In her book, Cox shares a haunting childhood encounter that left her feeling “locked in terror.”
“We were latchkey kids, left at home for long stretches of time while my mother was working, so after we fulfilled our Cinderella duties, my brother [M Lamar] went outside to play, and I was alone in the apartment,” she recounts.
Cox continues, “I opened my backpack and pulled out my homework, sitting at the little kitchen island. That’s where I was when my mother pounded through the front door. I could hear by her footsteps that she was in a mood, maybe from the stress of the day. But suddenly, the sound veered from what I was expecting β not to her bedroom as usual, but down the hallway to the kitchen. To me.”
The LGBTQ+ advocate remembers her teacher contacting her mother after noticing her “fanning” herself in class, warning that if not addressed, she would end up in New Orleans “wearing a dress.”
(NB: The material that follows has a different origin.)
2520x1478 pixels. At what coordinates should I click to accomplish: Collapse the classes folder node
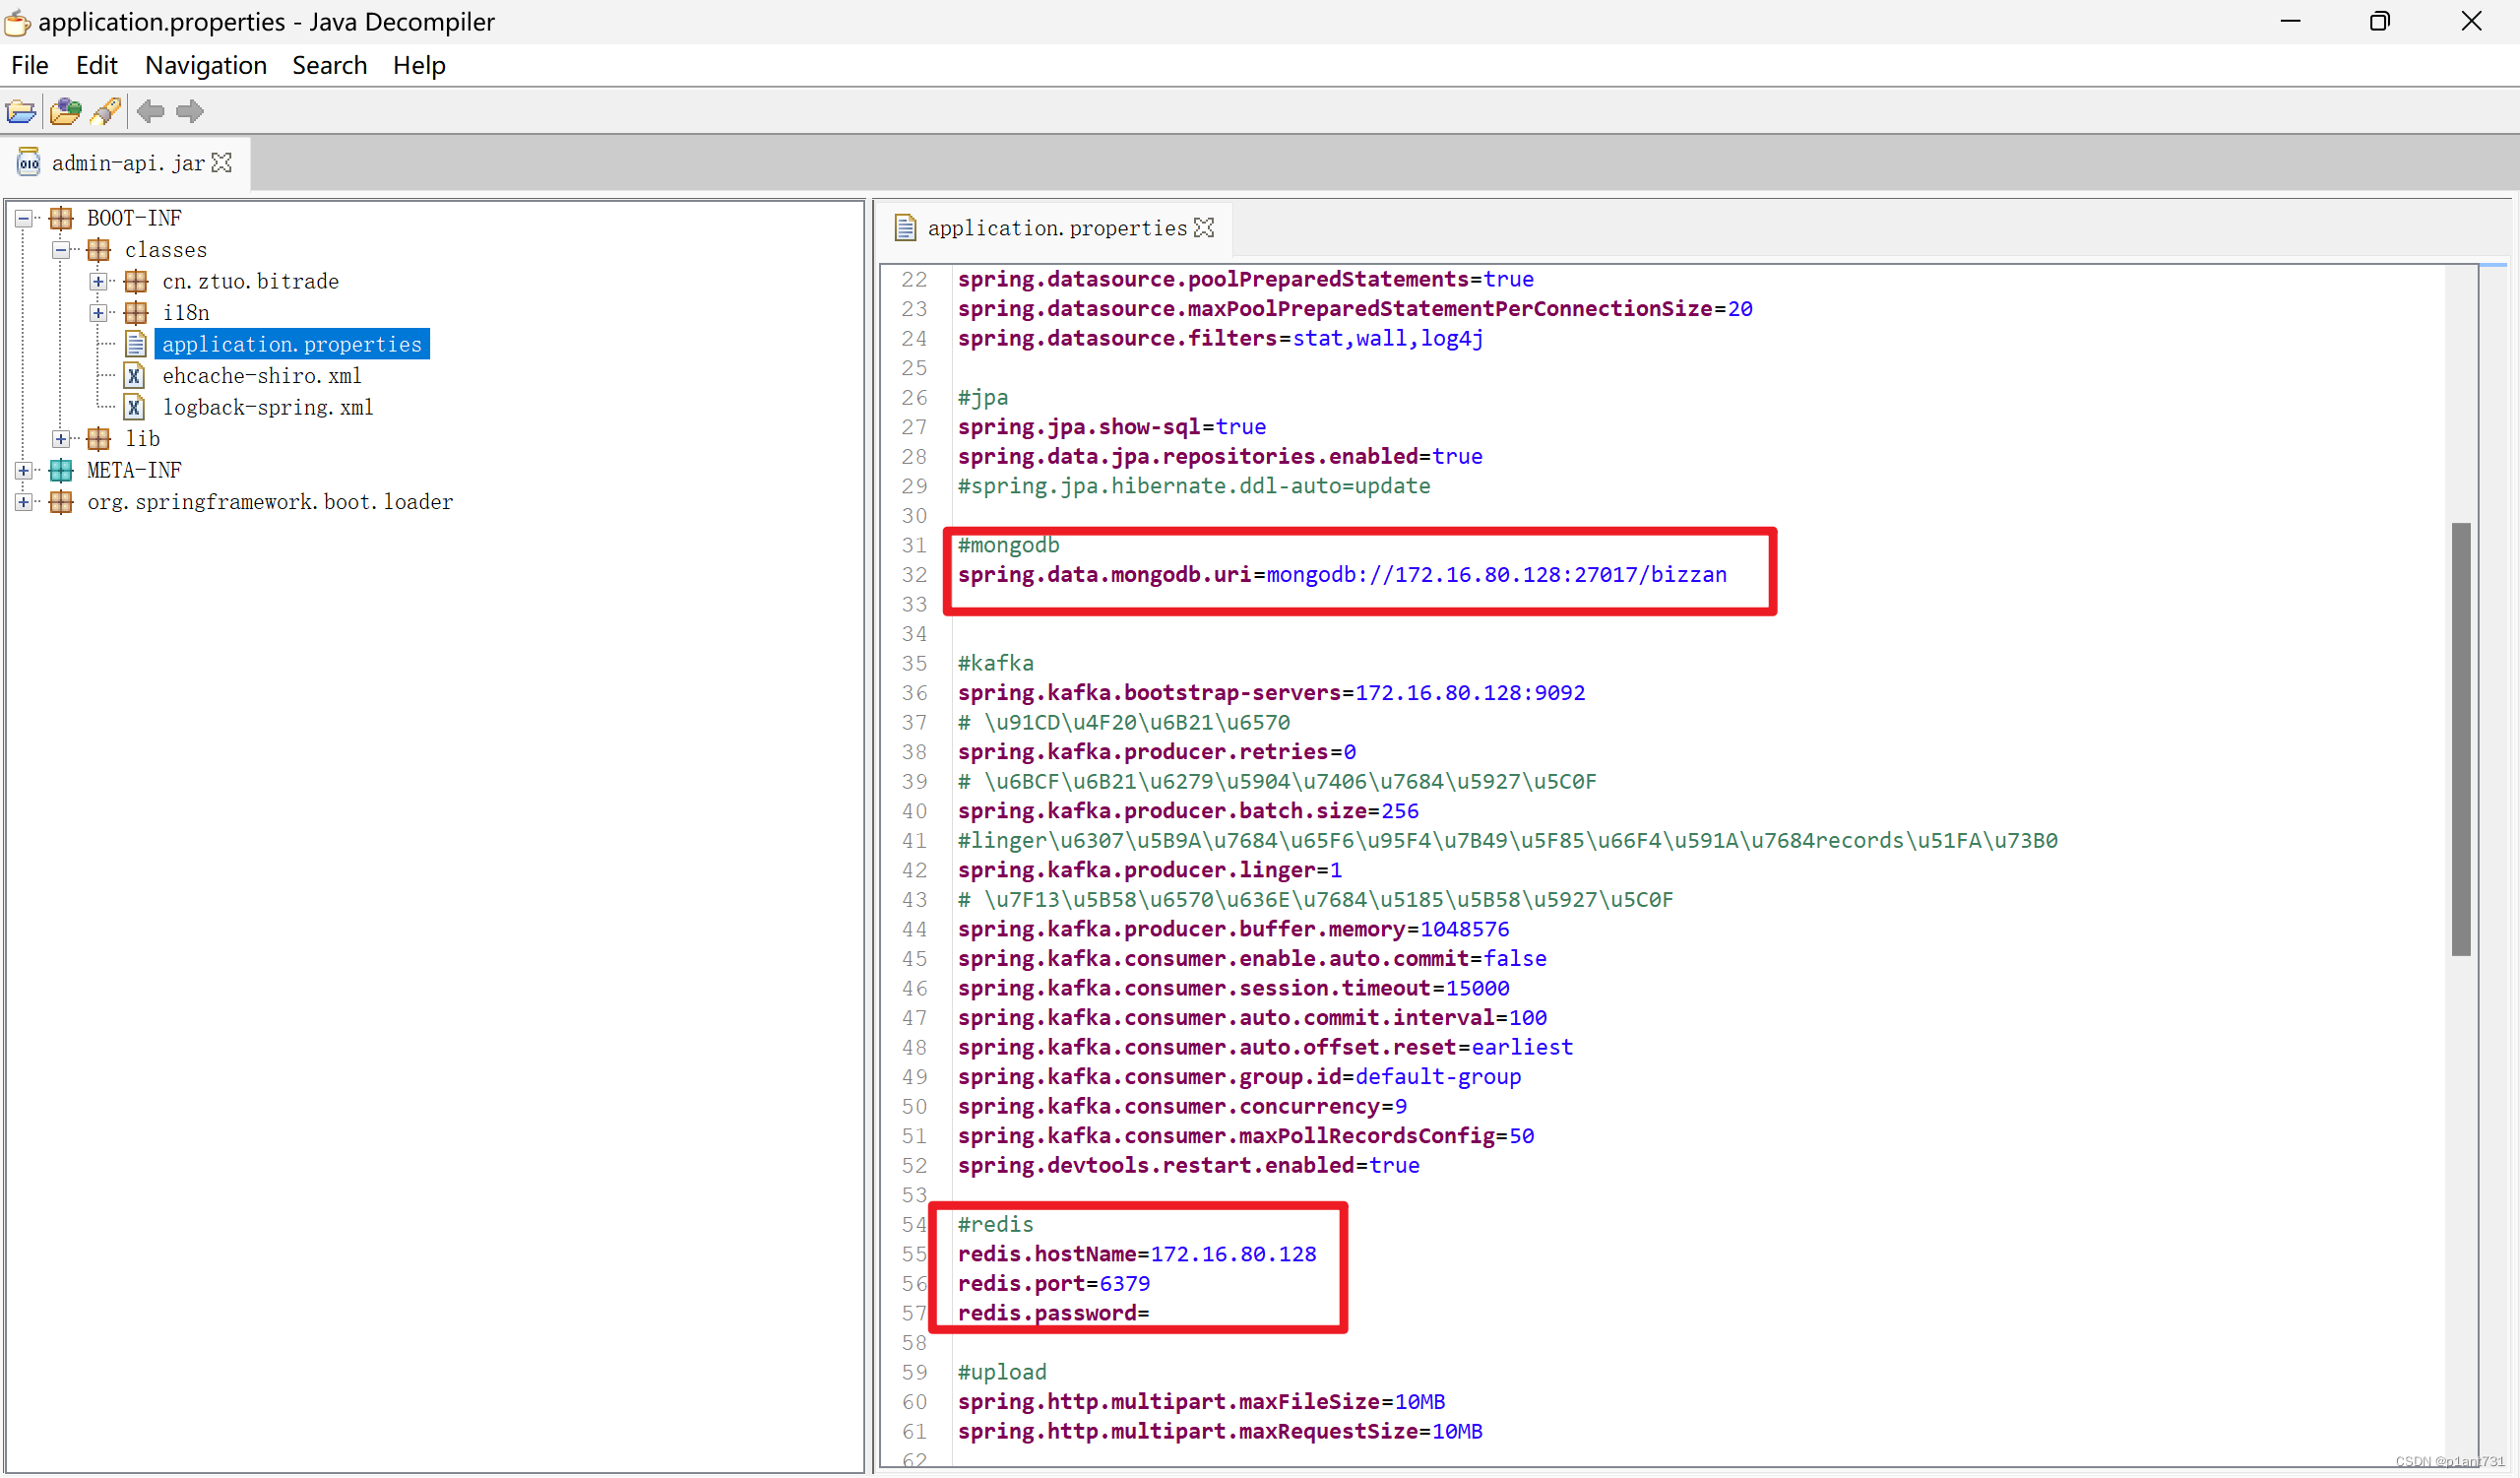pyautogui.click(x=61, y=250)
According to Cox, her mother’s angry reaction led her to fear physical punishment, reminiscent of a previous incident when she was disciplined for stealing.
“The question slapped me like a hand to my face. Repeatedly. Whiplashed me over and over so that the only two words in my mind were, ‘Oh God,'” she writes. “My body was numb, shut down. I couldn’t even cry. The idea didn’t even occur to me because I knew she would just yell harder, louder, meaner. I left my body, sitting there in silence, praying it would all be over soon.”
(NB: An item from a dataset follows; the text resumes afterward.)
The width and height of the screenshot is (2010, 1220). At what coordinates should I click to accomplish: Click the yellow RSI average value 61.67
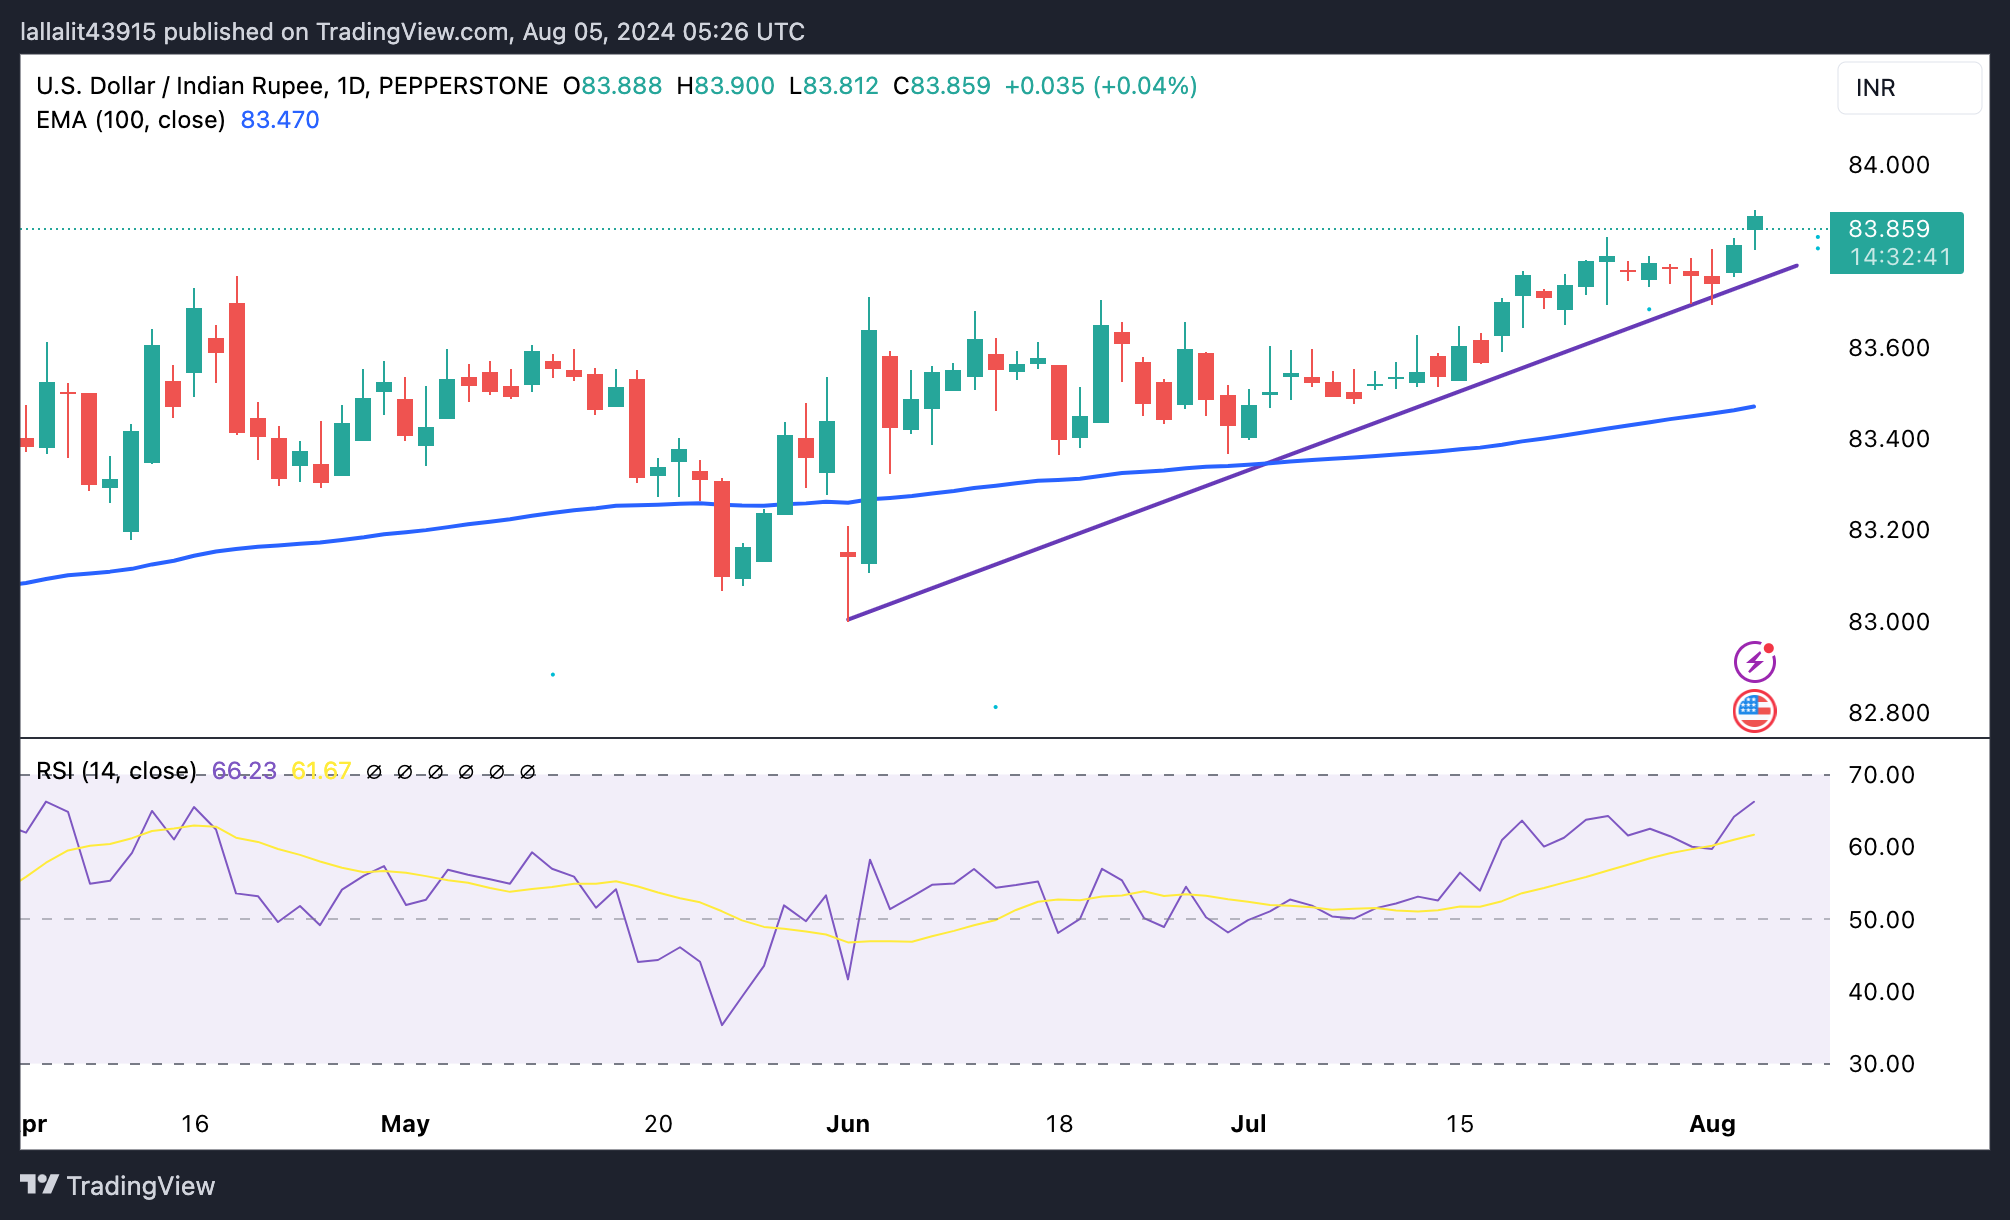pyautogui.click(x=320, y=771)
As her mother questioned if she truly wanted “to be in a dress on the streets in New Orleans,” Cox found herself “locked in terror,” unable to respond, except to say, “I don’t know.”
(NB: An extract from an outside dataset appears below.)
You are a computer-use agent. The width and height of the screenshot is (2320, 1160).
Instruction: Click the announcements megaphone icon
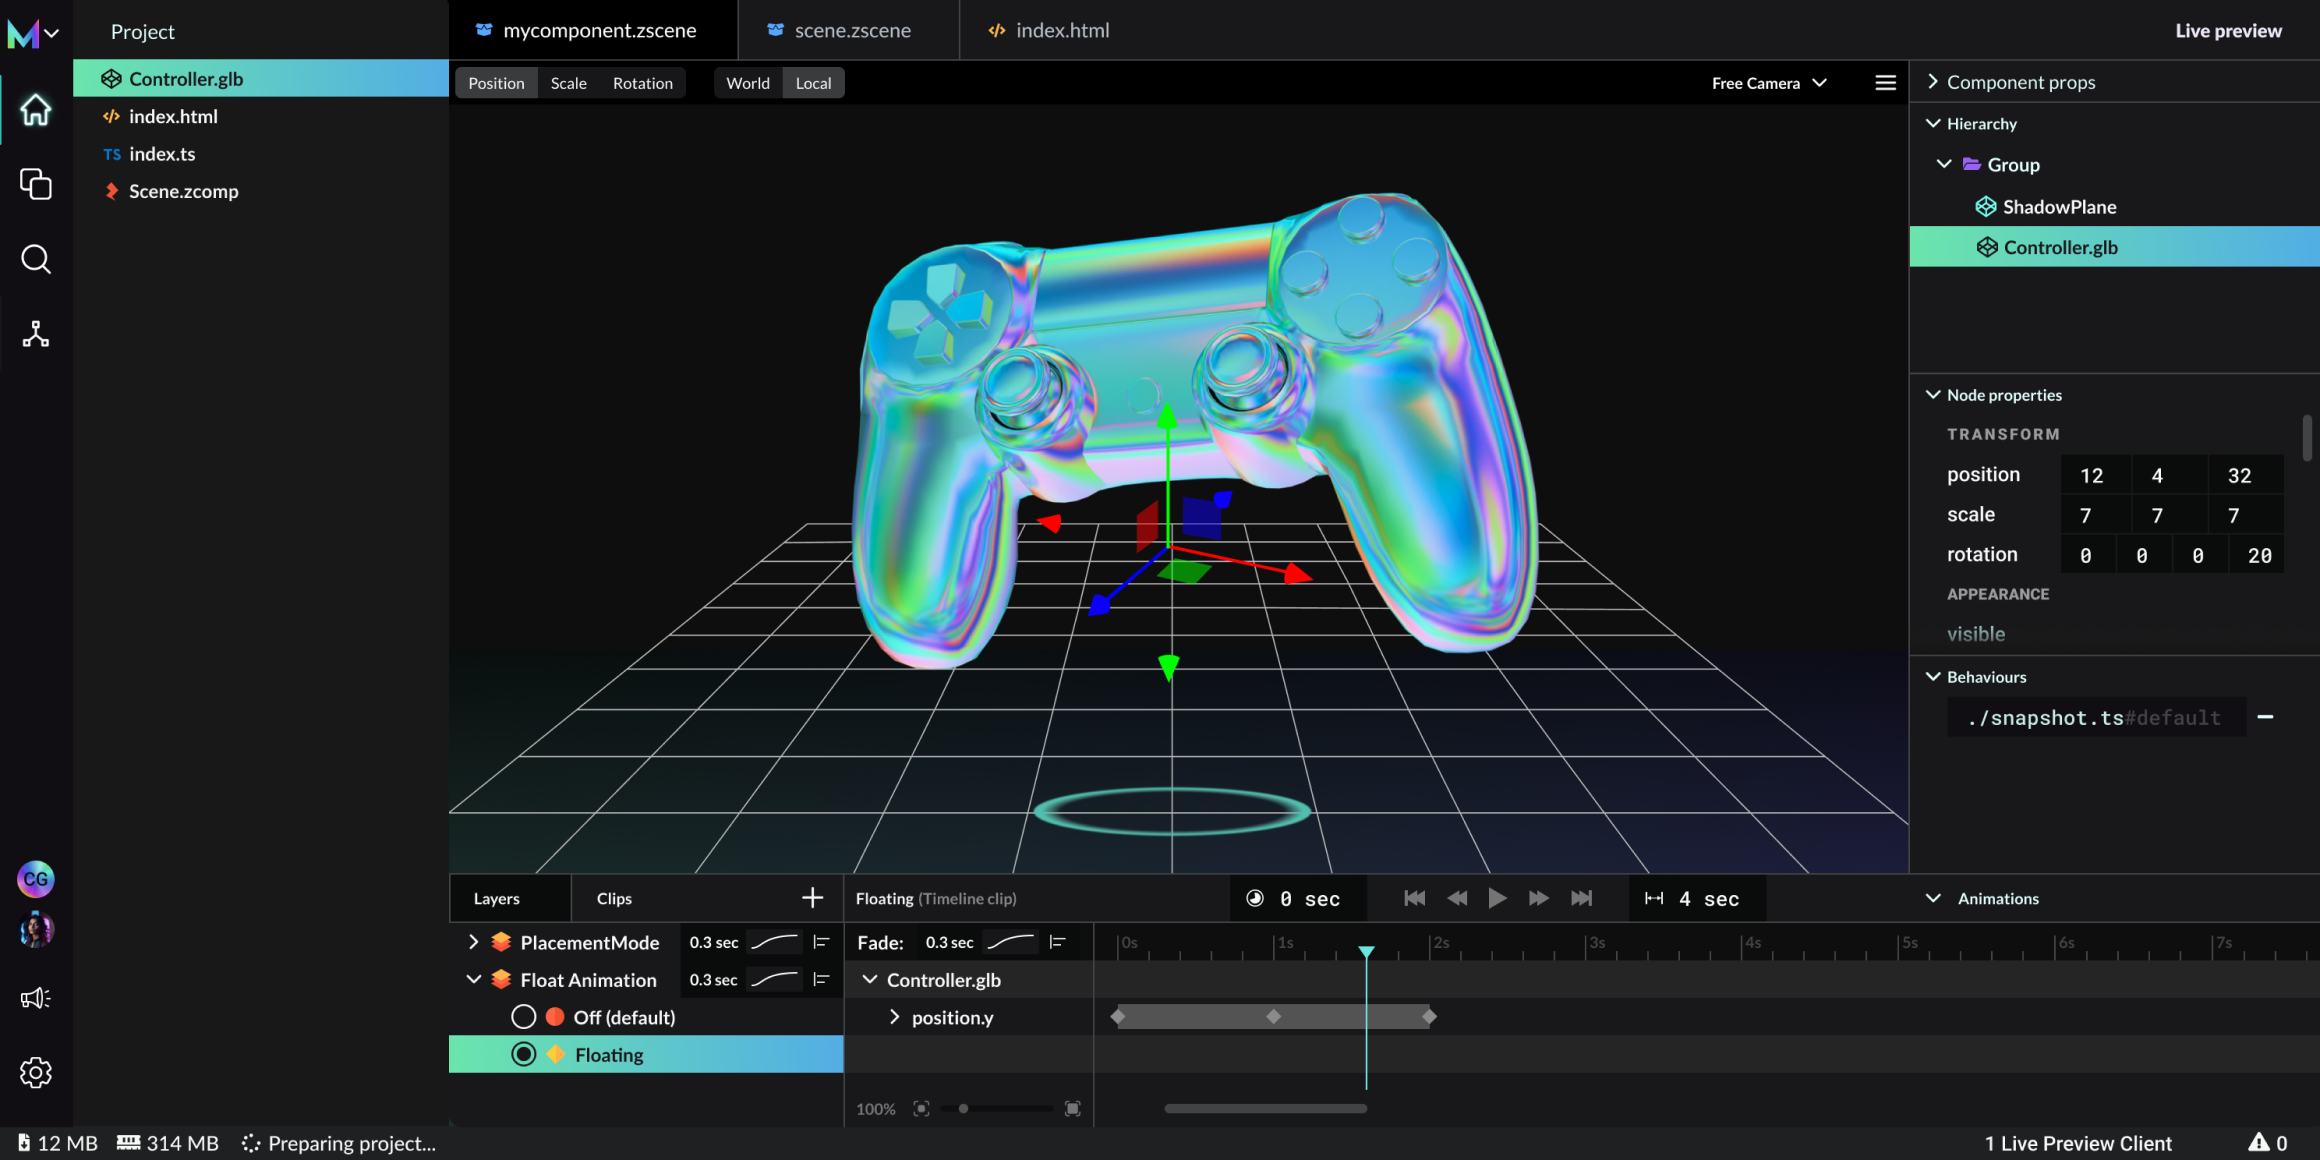36,997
She describes in the memoir, “The screams carried on for so long, until, just like Charlie Brown, all I could hear was, ‘Wah wah wah wah.’ I heard her β her rage, her disappointment, her deep-seated embarrassment that I was her child, that my teacher had witnessed this and felt so urgently compelled to call about it β yet I was protected, albeit weakly, by this ‘Wah wah wah’ bubble muffling her words. But it could not protect me from these new, terrifying visions of myself on the streets of New Orleans.”
“Now I sensed I was more than the simple inconvenience I’d been made to feel like every day of my life. I was an embarrassment. A horror,” Cox concludes.
In Transcendent, the four-time Emmy-nominated actress reveals that she and her twin brother experienced abuse during their childhood.
Their mother reportedly abandoned Cox and her brother after he broke a neighbor’s window, leaving them at their father’s house. This was the first and only time Cox met her father, who allegedly refused to take them in.
According to Cox, her father brought them to a police station, resulting in their placement in an orphanage for a month until their mother returned for them.
Her time in the orphanage was a poignant memory that resurfaced when she later worked on the set of Orange Is the New Black.
“It was the not knowing if I’d ever see her again that tore at me every day, the uncertainty of not knowing what my life would be like a day, a week, a month, even a year from now. It haunted me,” she confesses in the book. “The shame of being discarded by my mother, who was supposed to love me and take care of me, absolutely crushed me.”
Meanwhile, Cox shares that her brother stopped communicating with their mother around two decades ago. The final disagreement occurred after their mother continued to misgender Cox and use her former name long after her transition, a situation that deeply upset her brother “on [her] behalf.”